> DOCUMENT EXCERPT:
—————
Mental Health Act (2014)

The Mental Health Act 2014 (Act) sets out the legislative processes in regard to the way mental health patients in Western Australia (WA) are cared for and treated.

 The Act applies to some patients being treated or cared for on a voluntary basis, however is primarily relevant to people experiencing mental illness who, because of the seriousness of their mental illness and issues in compliance with treatment, need to be made subject to involuntary status.

Mental Health Act (2014) resources for professionals, referrers, consumers and carers can be accessed here: 

The Charter of Mental Health Care Principles

The Charter of Mental Health Care Principles (external site) are 15 principles that mental health services aspire to when providing treatment, care and support to consumers, their families and carers. The principles are applicable to ALL mental health services.

Principles

1. Attitude towards people experiencing mental illness

A mental health service must treat people experiencing mental illness with dignity, equality, courtesy and compassion and must not discriminate against or stigmatise them.

2. Human rights

A mental health service must protect and uphold the fundamental human rights of people experiencing mental illness and act in accordance with the national and international standards that apply to mental health services.
—————
[Stored data]
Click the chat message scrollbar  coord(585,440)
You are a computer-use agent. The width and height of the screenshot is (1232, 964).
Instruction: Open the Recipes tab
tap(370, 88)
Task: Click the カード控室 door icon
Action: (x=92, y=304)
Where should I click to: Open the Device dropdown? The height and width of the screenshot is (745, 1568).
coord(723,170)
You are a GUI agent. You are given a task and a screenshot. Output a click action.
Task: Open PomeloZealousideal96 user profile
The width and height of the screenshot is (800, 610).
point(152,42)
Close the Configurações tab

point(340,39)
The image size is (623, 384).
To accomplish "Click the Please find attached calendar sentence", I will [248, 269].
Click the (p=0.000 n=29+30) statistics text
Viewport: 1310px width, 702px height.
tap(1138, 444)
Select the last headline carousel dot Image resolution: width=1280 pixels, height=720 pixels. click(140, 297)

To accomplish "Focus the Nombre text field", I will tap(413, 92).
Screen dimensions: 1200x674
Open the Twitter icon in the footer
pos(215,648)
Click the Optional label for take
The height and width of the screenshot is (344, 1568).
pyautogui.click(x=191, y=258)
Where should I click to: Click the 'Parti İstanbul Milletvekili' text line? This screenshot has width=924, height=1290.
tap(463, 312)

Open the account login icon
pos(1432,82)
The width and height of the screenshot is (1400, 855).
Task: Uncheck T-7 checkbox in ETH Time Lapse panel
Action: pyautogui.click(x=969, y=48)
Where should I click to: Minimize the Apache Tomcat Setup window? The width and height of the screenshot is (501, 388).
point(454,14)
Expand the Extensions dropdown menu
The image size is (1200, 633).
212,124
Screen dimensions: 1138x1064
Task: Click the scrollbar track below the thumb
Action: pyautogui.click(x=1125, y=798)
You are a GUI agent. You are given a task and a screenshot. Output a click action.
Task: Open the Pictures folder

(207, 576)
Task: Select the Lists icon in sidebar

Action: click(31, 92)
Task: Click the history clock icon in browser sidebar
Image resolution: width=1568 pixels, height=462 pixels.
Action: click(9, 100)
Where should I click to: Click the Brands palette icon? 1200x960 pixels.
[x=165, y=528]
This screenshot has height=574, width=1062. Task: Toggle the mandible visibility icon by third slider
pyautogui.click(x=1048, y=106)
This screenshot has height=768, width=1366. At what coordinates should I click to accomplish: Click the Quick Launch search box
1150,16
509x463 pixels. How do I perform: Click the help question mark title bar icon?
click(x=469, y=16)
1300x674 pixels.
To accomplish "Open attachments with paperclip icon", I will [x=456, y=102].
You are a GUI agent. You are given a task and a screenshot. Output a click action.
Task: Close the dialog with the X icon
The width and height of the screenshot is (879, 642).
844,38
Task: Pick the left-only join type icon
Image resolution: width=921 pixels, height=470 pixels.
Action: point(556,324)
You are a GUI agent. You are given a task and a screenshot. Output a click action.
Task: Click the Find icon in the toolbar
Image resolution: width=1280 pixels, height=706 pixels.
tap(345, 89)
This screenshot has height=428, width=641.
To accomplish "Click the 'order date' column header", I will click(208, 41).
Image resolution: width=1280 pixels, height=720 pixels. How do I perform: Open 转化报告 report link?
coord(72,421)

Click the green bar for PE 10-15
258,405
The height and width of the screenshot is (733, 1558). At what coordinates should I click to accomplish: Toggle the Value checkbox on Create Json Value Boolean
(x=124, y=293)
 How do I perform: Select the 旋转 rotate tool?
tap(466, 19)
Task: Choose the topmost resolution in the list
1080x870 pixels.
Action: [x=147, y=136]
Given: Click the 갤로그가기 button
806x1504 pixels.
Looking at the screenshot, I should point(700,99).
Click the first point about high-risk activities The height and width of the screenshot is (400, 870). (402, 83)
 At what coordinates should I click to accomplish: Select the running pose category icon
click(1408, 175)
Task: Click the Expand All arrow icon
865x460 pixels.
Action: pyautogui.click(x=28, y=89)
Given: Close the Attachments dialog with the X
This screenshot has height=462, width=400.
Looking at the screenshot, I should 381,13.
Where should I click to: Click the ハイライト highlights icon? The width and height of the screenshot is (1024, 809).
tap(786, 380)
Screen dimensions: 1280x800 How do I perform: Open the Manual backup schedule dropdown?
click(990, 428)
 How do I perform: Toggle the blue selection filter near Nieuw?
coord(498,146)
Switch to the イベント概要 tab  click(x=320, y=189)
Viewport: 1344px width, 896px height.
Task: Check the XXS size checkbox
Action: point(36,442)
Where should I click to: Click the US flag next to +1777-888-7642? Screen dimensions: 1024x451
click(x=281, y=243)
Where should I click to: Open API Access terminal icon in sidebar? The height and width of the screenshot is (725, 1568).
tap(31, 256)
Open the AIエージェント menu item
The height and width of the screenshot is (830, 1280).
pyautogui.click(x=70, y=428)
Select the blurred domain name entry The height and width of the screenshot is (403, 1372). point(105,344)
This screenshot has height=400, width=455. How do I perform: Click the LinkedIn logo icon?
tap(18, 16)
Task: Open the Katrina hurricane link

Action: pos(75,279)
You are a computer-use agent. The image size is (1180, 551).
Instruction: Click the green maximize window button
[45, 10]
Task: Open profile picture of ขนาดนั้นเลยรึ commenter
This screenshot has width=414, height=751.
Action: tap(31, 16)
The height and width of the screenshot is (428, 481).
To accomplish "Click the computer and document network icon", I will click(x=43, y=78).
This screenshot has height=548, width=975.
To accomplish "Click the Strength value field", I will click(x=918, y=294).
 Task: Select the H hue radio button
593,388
—————
> ASSIGNED TASK 1: In the Mental Health Act page, how many principles make up the Charter of Mental Health Care Principles?
> ASSIGNED TASK 2: Reproduce word for word the part of the Mental Health Act page starting at "The Mental Health" and ending at "ALL mental health services.".

> RESPONSE BOX 1: 15 principles.

> RESPONSE BOX 2:
The Mental Health Act 2014 (Act) sets out the legislative processes in regard to the way mental health patients in Western Australia (WA) are cared for and treated.

 The Act applies to some patients being treated or cared for on a voluntary basis, however is primarily relevant to people experiencing mental illness who, because of the seriousness of their mental illness and issues in compliance with treatment, need to be made subject to involuntary status.

Mental Health Act (2014) resources for professionals, referrers, consumers and carers can be accessed here: 

The Charter of Mental Health Care Principles

The Charter of Mental Health Care Principles (external site) are 15 principles that mental health services aspire to when providing treatment, care and support to consumers, their families and carers. The principles are applicable to ALL mental health services.